Task requirements:
a) Transcribe a passage from the motor and encoder text below, beginning at the words "A motor converts" and stopping after the words "motors are used.".
b) According to the motor and encoder text below, what is the standard voltage level?
c) Resume the motor and encoder text below after its last sentence.

Text segment:
==*==

A motor converts current into torque which produces motion. Each axis of motion requires a motor sized properly to move the load at the required speed and acceleration. The Galil "Motion Component Selector" software can help with motor sizing. Contact Galil at 800-377-6329 if you would like this product. The motor may be a step or servo motor and can be brush-type or brushless, rotary or linear. For step motors, the controller can be configured to control full-step, half-step, or microstep drives. An encoder is not required when step motors are used.
The standard voltage level is TTL (zero to five volts), however, voltage levels up to 12 Volts are acceptable. (If using differential signals, 12 Volts can be input directly to the DMC-21x2/21x3. Single-ended 12 Volt signals require a bias voltage input to the complementary inputs). To interface with other types of position sensors such as resolvers or absolute encoders, Galil can customize the controller and command set. Please contact Galil and talk to one of our applications engineers about your particular system requirements.

==*==

Records provided:
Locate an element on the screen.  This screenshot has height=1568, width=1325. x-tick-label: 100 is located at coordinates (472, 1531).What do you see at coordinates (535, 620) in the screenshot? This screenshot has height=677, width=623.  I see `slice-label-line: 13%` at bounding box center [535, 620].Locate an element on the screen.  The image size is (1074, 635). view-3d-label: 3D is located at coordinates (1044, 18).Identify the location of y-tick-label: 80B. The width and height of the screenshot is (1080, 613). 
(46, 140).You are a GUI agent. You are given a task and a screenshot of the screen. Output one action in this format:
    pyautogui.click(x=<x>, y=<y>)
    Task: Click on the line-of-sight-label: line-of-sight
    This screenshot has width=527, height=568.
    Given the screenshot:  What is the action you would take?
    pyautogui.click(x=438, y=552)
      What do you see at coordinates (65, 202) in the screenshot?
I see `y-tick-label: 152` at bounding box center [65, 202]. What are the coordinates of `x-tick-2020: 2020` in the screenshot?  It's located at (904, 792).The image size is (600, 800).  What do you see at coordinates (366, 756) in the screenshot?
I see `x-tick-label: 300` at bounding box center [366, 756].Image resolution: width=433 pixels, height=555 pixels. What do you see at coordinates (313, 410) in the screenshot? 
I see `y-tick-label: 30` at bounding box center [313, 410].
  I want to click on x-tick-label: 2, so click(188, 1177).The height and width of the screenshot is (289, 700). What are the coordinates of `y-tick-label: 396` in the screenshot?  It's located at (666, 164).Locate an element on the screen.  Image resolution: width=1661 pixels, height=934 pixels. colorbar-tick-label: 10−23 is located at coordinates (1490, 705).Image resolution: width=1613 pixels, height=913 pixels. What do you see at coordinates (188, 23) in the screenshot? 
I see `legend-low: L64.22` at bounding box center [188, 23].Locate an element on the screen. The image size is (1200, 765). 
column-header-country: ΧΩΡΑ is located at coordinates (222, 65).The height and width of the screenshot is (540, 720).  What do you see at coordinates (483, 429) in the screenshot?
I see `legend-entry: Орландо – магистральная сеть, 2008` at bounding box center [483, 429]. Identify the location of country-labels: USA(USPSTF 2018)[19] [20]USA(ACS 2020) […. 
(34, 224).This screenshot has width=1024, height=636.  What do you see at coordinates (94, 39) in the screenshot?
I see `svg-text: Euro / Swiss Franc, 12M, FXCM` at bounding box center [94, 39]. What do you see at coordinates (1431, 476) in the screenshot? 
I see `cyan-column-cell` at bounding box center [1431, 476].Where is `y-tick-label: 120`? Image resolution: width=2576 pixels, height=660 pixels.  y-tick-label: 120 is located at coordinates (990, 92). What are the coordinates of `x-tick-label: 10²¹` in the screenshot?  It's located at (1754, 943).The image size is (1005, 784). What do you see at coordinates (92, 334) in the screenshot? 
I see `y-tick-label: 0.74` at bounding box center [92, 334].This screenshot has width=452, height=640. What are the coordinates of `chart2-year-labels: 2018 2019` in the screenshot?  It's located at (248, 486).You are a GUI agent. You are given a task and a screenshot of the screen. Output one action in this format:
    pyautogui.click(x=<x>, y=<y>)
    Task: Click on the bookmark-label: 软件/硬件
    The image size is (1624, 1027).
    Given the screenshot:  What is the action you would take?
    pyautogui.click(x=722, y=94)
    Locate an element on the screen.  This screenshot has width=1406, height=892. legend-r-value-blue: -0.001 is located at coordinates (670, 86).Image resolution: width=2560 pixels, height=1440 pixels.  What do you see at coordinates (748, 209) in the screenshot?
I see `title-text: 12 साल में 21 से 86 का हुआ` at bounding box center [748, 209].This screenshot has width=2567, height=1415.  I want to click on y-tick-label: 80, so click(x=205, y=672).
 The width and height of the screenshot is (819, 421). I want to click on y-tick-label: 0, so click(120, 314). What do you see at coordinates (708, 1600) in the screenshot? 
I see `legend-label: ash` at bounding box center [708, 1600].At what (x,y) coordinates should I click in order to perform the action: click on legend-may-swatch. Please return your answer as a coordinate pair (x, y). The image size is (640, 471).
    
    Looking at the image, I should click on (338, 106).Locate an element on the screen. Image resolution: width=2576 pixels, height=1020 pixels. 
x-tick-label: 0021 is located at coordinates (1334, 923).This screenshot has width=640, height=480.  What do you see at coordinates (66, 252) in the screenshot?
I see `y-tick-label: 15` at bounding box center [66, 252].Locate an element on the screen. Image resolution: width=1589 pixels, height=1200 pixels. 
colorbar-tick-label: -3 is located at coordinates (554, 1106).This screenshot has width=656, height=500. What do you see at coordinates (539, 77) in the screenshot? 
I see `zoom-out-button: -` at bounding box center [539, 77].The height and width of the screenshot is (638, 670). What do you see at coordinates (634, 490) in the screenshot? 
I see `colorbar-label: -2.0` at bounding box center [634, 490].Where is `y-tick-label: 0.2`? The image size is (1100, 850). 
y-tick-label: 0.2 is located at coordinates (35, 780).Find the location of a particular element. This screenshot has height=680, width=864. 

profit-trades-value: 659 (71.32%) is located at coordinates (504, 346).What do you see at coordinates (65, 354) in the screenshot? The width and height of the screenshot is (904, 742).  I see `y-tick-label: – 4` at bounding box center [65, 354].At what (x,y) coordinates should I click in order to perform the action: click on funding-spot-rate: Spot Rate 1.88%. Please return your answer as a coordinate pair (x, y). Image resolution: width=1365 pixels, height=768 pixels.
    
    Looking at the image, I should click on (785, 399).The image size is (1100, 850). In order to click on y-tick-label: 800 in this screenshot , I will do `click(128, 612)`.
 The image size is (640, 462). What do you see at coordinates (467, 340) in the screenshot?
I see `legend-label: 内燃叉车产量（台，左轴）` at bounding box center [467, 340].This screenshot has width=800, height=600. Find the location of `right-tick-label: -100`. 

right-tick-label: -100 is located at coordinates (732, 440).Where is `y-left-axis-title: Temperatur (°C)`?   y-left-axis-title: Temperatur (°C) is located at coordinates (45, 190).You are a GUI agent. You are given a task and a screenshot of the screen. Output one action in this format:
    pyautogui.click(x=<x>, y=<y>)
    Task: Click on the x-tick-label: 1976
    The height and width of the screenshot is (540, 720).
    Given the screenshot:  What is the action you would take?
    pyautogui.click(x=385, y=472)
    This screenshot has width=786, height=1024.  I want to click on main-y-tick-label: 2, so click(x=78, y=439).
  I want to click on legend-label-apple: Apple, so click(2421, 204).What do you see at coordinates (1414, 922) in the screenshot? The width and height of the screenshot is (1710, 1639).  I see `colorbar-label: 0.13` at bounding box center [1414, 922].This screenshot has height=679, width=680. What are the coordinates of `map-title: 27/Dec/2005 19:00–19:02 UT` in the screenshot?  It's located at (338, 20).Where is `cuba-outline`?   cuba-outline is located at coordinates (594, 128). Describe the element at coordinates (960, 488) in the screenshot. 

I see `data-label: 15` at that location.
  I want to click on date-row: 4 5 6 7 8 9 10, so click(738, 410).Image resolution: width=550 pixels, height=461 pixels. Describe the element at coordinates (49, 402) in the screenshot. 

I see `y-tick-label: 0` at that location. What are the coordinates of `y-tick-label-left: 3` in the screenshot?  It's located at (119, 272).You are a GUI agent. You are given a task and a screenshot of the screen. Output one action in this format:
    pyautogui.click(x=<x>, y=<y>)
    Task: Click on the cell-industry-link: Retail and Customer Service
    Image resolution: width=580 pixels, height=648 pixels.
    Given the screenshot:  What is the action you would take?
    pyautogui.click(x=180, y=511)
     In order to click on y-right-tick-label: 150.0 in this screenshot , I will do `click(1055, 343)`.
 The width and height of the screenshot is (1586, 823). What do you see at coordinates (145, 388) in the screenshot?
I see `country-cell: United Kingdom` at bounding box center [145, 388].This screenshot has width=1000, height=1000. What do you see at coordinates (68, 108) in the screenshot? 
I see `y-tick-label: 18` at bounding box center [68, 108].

==*==

Results of the tasks:
a)
A motor converts current into torque which produces motion. Each axis of motion requires a motor sized properly to move the load at the required speed and acceleration. The Galil "Motion Component Selector" software can help with motor sizing. Contact Galil at 800-377-6329 if you would like this product. The motor may be a step or servo motor and can be brush-type or brushless, rotary or linear. For step motors, the controller can be configured to control full-step, half-step, or microstep drives. An encoder is not required when step motors are used.

b) TTL, zero to five volts.

c)
Amplifier (Driver)
For each axis, the power amplifier converts a +/-10 Volt signal from the controller into current to drive the motor. For stepper motors, the amplifier converts step and direction signals into current. The amplifier should be sized properly to meet the power requirements of the motor. For brushless motors, an amplifier that provides electronic commutation is required or the controller must be configured to provide sinusoidal commutation. The amplifiers may be either pulse-width-modulated (PWM) or linear. They may also be configured for operation with or without a tachometer. For current amplifiers, the amplifier gain should be set such that a 10 Volt command generates the maximum required current. For example, if the motor peak current is 10A, the amplifier gain should be 1 A/V. For velocity mode amplifiers, 10 Volts should run the motor at the maximum speed.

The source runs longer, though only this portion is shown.